**Records provided:**
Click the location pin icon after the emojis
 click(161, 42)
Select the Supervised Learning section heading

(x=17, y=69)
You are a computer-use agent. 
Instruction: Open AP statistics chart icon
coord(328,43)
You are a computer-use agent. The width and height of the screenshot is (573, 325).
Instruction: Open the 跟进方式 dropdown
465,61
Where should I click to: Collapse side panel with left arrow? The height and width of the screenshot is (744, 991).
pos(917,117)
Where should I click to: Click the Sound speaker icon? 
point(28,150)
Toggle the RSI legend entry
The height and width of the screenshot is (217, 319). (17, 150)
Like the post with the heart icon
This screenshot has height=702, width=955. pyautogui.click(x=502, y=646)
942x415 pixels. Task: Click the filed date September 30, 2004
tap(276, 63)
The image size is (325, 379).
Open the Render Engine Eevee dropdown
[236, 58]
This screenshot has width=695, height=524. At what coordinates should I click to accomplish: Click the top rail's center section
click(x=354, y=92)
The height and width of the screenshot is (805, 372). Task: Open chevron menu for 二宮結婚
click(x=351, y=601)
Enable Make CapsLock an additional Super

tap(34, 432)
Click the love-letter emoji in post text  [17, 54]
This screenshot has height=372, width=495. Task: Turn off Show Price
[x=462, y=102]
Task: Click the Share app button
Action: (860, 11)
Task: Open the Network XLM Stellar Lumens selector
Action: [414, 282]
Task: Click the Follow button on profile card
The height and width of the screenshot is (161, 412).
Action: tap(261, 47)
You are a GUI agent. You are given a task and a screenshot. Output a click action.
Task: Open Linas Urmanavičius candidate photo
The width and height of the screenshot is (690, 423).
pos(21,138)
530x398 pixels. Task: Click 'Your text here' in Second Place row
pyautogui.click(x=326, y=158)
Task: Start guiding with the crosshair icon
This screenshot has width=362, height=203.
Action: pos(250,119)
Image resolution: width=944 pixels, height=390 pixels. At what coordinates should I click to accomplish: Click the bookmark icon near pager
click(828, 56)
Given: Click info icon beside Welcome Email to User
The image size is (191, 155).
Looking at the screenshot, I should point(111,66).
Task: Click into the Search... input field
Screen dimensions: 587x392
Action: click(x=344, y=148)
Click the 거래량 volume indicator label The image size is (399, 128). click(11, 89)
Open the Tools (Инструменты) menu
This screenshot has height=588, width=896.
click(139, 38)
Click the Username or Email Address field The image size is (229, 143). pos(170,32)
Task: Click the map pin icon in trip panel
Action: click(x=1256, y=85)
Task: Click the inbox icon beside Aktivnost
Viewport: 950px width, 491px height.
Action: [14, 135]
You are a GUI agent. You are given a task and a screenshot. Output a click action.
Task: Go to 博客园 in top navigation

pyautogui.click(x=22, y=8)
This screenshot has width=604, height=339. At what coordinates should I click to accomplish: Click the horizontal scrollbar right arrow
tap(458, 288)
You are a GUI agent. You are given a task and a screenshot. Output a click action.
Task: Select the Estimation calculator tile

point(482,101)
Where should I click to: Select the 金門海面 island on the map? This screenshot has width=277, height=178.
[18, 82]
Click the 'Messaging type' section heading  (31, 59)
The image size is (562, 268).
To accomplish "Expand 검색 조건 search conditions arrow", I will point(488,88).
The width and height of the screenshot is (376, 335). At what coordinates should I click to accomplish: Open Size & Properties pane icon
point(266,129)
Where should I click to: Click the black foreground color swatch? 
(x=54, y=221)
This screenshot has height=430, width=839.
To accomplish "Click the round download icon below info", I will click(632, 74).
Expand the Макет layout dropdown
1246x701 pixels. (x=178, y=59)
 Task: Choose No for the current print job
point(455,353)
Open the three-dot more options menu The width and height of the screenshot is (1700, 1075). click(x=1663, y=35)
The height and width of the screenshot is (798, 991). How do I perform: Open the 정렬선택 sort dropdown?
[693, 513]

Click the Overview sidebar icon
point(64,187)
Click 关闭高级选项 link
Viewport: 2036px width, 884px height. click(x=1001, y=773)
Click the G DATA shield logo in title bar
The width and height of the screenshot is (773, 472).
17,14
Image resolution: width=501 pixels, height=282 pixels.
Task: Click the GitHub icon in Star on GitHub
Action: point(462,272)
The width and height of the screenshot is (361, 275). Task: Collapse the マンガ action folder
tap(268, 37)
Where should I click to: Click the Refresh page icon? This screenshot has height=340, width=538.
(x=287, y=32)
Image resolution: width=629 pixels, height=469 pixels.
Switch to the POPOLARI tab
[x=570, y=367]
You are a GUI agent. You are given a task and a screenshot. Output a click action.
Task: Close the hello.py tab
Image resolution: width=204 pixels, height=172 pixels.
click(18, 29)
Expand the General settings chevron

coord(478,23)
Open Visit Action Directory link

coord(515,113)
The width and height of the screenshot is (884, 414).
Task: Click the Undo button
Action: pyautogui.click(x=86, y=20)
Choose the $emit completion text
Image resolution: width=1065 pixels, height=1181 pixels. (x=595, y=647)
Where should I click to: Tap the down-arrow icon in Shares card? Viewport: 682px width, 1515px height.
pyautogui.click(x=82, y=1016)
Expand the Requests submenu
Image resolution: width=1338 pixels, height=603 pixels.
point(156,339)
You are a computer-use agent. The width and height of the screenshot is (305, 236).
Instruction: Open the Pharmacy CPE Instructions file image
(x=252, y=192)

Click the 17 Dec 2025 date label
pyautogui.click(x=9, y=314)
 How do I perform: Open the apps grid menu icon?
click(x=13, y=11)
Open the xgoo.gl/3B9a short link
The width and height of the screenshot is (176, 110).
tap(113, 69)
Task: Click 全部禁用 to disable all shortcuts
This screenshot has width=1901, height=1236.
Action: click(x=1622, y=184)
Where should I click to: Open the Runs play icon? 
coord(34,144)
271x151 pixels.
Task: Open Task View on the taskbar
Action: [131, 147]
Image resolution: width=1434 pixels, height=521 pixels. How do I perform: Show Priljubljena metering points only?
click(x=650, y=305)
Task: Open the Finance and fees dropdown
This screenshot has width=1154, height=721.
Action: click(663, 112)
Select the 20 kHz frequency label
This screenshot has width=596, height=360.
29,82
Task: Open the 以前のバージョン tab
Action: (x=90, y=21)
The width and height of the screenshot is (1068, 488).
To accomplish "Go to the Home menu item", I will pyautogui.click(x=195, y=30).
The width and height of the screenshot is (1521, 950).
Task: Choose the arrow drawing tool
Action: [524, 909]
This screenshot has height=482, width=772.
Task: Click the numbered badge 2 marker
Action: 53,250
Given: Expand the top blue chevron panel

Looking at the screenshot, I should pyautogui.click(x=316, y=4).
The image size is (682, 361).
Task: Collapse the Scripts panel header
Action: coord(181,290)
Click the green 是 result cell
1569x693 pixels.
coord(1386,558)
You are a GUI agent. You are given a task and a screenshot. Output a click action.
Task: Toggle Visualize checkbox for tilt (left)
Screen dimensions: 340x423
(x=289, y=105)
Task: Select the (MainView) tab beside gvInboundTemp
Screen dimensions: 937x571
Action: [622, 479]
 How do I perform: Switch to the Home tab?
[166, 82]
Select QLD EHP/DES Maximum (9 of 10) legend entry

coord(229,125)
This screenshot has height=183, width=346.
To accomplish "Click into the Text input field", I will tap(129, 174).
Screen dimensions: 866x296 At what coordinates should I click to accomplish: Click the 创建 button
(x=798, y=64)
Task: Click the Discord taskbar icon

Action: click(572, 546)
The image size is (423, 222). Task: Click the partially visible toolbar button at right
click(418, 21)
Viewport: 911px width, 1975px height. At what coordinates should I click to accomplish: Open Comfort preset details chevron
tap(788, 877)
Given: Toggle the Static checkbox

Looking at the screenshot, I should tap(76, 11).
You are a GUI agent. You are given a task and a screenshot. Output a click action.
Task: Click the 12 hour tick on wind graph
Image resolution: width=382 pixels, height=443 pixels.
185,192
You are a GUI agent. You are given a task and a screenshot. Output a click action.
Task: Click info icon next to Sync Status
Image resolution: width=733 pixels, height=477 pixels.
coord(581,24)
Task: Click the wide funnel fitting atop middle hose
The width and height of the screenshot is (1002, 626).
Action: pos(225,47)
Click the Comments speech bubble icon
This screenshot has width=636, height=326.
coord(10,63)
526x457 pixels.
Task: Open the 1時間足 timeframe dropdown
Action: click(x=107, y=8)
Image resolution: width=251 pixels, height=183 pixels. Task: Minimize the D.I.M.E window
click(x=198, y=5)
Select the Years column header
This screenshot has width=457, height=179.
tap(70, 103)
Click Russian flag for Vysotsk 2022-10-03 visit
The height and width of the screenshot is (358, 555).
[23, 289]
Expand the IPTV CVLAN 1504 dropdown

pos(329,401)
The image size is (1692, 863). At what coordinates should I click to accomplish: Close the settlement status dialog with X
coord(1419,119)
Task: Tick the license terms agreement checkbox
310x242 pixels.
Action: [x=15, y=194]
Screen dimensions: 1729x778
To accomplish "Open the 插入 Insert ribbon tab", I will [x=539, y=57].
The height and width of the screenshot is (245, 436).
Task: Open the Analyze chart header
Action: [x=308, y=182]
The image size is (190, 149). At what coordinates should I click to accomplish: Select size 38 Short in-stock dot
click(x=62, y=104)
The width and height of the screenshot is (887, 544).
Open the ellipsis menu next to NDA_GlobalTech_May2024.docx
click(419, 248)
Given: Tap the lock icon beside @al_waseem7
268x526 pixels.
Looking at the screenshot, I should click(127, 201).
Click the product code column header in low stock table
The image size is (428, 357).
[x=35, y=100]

**What the task requires:** Convert the stretch of records from the line containing "Image resolution: width=1434" through the line containing "Action: click(663, 112)" into a numbered list, one line per item, omitting any blank lines.

**Solution for this task:**
1. Image resolution: width=1434 pixels, height=521 pixels. How do I perform: Show Priljubljena metering points only?
2. click(x=650, y=305)
3. Task: Open the Finance and fees dropdown
4. This screenshot has width=1154, height=721.
5. Action: click(663, 112)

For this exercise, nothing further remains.